An highly original account of psychology through the discipline's great practitioners ( Freud, Jung etc) and their thoughts. It functions both as narrative and by extension a sophisticated self-help book. To be compared with Sarah Bakewell's How to Live and Alain de Botton's The Consolations of Philosophy
Science, technology and western liberal democracy have all had a dramatic impact on our quality of life. Compared to previous generations, we have unprecedented access to information, increased personal freedom, more material comforts, more possessions, and greater life expectancy. Yet, a very significant number of people are depressed, anxious, or complain of being unfulfilled. Mental health statistics have never been worse.
The goals of psychotherapy are not so very different from the goals of everyday life. People want to be happy and optimise outcomes. Within the context of the clinic, this is best achieved by focusing on, and eventually removing, symptoms; however, the models developed by psychotherapists have a far broader range of application. Freud used psychoanalysis primarily to treat his patients, but he also used it to explain aspects of civilisation, society, art, literature and the supernatural. As such, the theories and ideas that have arisen out of psychotherapy represent something of an undervalued resource. They are highly instructive and can illuminate many subjects - among them, the question of how to live.
It is remarkable how the models of mind and behaviour arising from the practice of psychotherapy have had such little cultural impact. Shelves sag with self-help books, but most of these relate to specific problems and they do not address the broader challenges of the human condition. Yet, implicit in every model of mind are recommendations for life.
The Act of Living treats psychotherapy as a single, cohesive philosophical tradition.
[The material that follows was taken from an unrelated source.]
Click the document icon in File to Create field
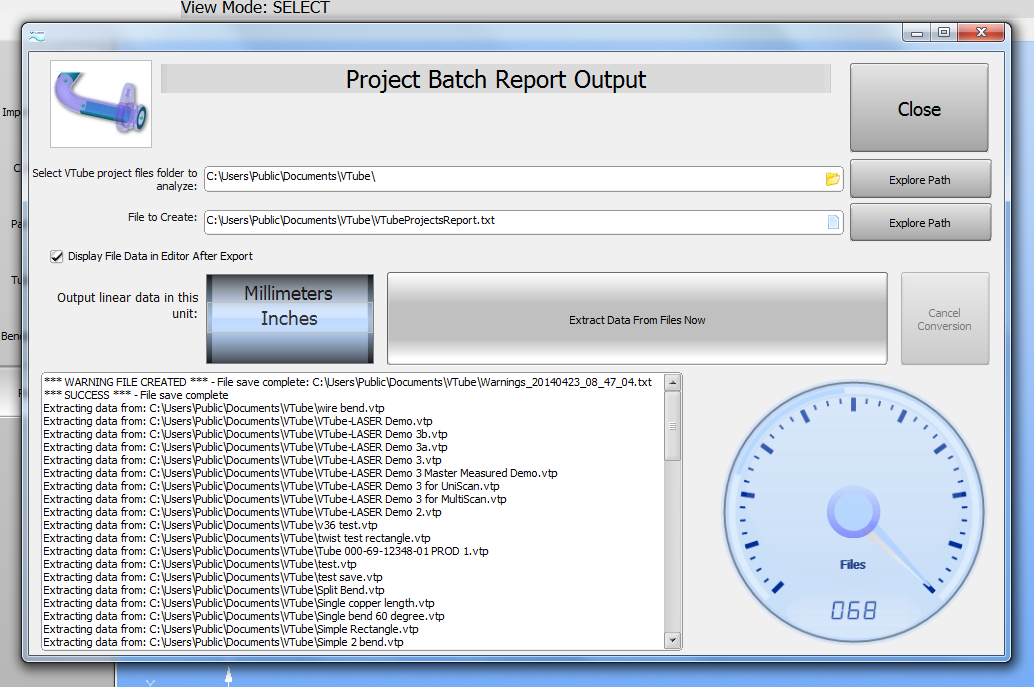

It synthesises the thinking of the principal figures in the history of psychotherapy (e.g. Freud, Jung, Adler, Frankl, Rogers, Fromm, Ellis and Laing) with a view to providing the reader with an accessible and practical guide to optimal living.
Dr Frank Tallis is a writer and clinical psychologist. He has held lecturing posts in clinical psychology at the Institute of Psychiatry and neuroscience at King's College London. He has published over 30 scientific papers in international journals and has written a textbook on cognitive and neuropsychological aspects of Obsessive Compulsive Disorder (OCD). He has written three works of psychology for the lay reader: Changing Minds (a history of psychotherapy), Hidden Minds (a history of the unconscious) and Lovesick (an exploration of the relationship between romantic love and mental illness).